Source document:
FanDuel is expecting to spend hundreds of millions of dollars in advertising and customer acquisition this NFL season.

  • FanDuel gained over 350,000 new customers in the United States for the first half of the year but they need to market their sports betting offerings more to be successful in H2.
  • A new marketing plan has been laid out for the sportsbook operator as they lost 44% of sports bettor activity during Q2.
  • Flutter, the parent company of FanDuel, managed to take in $366 million in H1 mostly from their casino and horse racing offerings but they know sports betting could do better with more ads.

NEW YORK – The FanDuel Group is expecting to lose hundreds of millions of dollars in advertising strategies in order to gain new members to use their platform this NFL season.

The sports betting company plans to “spend money to make money” as their numbers have dropped according to their H1 (half-year) reports.

FanDuel suffered a $25 million earnings before interest, taxes, depreciation, and amortization (EBITDA) loss during the first half of 2020 which they attribute not only to the Coronavirus Pandemic but to the lack of marketing themselves better in the states where they are operational.

The Future Plans For The Sportsbook

Arguably one of the top two sports betting providers in the United States, FanDuel estimates a loss of $185 million – $210 million that they plan to spend in advertisements to appeal to sports bettors in the U.S.

Flutter, FanDuel’s parent company, held a conference call about their Q2 financial report.

During the call, they touched on the significance of NFL betting as it pertains to sports betting and Daily Fantasy Sports (DFS) in the U.S. sportsbook industry which is why they plan to be elaborate on attracting more gamblers, hoping that it will pay off in the future.

“There’ll be a very, very significant step-up in marketing activity in the second half of the year compared with the first half. And of course, there are many more states that we’re planning to be opening in the second half of the year compared with last year,” said Jeremy (Peter) Jackson, CEO of Flutter Entertainment. “And we know how important it is, when states start to open up, to invest in hard-to-acquire customers. You’ve heard me say before that we wish we’d spent more money historically in some of the states when they first opened up because the customer economics have ended up looking better than we’d imagine they would do. So that’s — I think that is important context.”

Prompt: Continue the article on FanDuel's NFL-season advertising plans from the end of Jeremy Jackson's quoted remarks.

Raw data:
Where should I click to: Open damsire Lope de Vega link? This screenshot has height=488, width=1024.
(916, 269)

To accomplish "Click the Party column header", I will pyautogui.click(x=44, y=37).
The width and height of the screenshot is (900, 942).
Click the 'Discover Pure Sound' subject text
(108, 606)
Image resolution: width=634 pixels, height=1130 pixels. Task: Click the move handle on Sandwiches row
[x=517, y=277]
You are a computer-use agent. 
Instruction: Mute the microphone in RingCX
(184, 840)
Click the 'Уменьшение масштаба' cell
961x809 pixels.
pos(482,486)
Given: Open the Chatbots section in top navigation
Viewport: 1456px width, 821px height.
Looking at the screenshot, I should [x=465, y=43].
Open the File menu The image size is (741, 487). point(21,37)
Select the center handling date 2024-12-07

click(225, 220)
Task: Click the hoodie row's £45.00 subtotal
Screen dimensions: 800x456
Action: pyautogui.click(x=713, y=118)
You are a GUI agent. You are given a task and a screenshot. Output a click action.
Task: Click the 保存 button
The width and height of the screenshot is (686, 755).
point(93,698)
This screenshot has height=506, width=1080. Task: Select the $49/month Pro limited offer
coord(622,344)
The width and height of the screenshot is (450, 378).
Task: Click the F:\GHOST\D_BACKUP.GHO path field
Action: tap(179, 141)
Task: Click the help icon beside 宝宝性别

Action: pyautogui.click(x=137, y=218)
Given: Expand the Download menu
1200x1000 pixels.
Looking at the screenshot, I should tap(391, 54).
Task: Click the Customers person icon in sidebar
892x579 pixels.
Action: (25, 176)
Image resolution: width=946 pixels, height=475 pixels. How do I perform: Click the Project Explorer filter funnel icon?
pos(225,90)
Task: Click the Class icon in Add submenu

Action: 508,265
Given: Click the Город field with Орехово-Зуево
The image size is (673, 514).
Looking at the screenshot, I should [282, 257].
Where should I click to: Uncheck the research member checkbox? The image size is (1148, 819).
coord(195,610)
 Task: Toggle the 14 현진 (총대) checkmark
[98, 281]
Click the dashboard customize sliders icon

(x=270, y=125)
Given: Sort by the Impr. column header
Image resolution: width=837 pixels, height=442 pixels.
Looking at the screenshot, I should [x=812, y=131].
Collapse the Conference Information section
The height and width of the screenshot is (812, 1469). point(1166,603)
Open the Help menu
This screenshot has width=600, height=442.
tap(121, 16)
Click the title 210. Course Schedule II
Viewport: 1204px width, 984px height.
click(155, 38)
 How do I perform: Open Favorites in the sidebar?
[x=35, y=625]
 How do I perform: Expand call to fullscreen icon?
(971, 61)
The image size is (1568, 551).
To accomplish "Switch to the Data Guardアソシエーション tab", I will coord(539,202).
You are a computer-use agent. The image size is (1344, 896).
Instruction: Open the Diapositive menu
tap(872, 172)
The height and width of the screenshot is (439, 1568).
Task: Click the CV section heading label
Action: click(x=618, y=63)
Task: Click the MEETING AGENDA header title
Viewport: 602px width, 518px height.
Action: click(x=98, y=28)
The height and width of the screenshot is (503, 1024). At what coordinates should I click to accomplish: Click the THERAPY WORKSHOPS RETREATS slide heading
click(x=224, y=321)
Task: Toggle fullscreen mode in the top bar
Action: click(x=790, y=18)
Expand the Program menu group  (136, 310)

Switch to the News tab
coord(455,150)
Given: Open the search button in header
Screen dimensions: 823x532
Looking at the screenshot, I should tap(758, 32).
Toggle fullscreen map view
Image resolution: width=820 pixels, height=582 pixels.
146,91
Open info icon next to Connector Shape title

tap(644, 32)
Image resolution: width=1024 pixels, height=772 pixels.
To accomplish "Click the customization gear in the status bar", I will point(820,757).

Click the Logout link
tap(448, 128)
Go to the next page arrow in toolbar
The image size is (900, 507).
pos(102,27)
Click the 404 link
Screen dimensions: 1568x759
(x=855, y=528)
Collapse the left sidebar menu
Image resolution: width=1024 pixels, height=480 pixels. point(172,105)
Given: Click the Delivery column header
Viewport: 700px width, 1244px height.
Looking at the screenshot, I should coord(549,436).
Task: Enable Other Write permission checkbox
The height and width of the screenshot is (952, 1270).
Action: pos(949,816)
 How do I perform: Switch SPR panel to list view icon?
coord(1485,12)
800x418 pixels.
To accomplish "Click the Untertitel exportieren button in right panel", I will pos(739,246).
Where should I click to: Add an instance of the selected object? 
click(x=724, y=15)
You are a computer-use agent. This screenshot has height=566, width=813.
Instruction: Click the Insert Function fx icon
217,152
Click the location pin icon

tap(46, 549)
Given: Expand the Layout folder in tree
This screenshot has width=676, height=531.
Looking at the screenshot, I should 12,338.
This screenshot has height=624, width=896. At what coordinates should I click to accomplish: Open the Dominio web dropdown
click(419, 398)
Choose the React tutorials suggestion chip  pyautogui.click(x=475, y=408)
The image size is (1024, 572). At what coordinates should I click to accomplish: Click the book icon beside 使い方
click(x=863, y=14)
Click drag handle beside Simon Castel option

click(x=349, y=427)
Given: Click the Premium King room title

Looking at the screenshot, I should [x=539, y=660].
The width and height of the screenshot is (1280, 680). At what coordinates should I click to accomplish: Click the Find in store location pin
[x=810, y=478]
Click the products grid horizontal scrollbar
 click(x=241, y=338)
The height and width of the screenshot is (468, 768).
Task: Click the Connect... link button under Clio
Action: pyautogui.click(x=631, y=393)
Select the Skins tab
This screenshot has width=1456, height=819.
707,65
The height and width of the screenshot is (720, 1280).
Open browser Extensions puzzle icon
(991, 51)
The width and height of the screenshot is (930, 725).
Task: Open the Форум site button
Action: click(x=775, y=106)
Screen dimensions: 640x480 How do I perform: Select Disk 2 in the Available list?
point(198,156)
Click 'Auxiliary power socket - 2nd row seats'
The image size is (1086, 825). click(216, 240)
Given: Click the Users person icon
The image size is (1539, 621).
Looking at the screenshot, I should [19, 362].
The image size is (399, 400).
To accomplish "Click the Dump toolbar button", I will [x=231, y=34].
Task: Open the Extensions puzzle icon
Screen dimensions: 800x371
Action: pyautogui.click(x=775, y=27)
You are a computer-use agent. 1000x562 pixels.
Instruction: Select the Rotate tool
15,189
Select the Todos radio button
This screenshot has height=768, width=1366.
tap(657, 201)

Response for this exercise:
However, FanDuel is not the only company planning an overload of ads for sports betting in the near future.

Competitors in the nation like BetMGM and DraftKings are all going to spend exorbitant amounts of money for advertising, knowing that football season is the biggest time of year for sportsbooks nationwide.

And in states that are newer to the industry like Colorado, residents can expect to see a large number of sports wagering based ads because each company wants to acquire those new bettors to use their platform.

The H1 Report And The Outlook For FanDuel

There are plenty of variables riding on the success of FanDuel for H2.

They will be relying on states like Tennessee and Michigan to launch mobile sportsbook applications so that they can operate and gain new players.

All the advertising in the world won’t help if the platforms are unable to launch. There is also the COVID-19 factor that could greatly change the sports schedule which would then affect the business as well because no sports means no sports bets.

Flutter has listed these potential issues they could be face while they go into H2, eyes wide open to the current situation.

Nevertheless, they do expect to spend nearly $200 million to market FanDuel’s product because that’s something they regret not having done earlier. The company is trying to right their wrong by taking this leap into marketing the sportsbook fully.

If they do in fact become hindered by the Coronavirus or delayed state launches, their name is still out there for sports bettors to be aware of their presence in the future which makes this a strategy that should pay off in the end.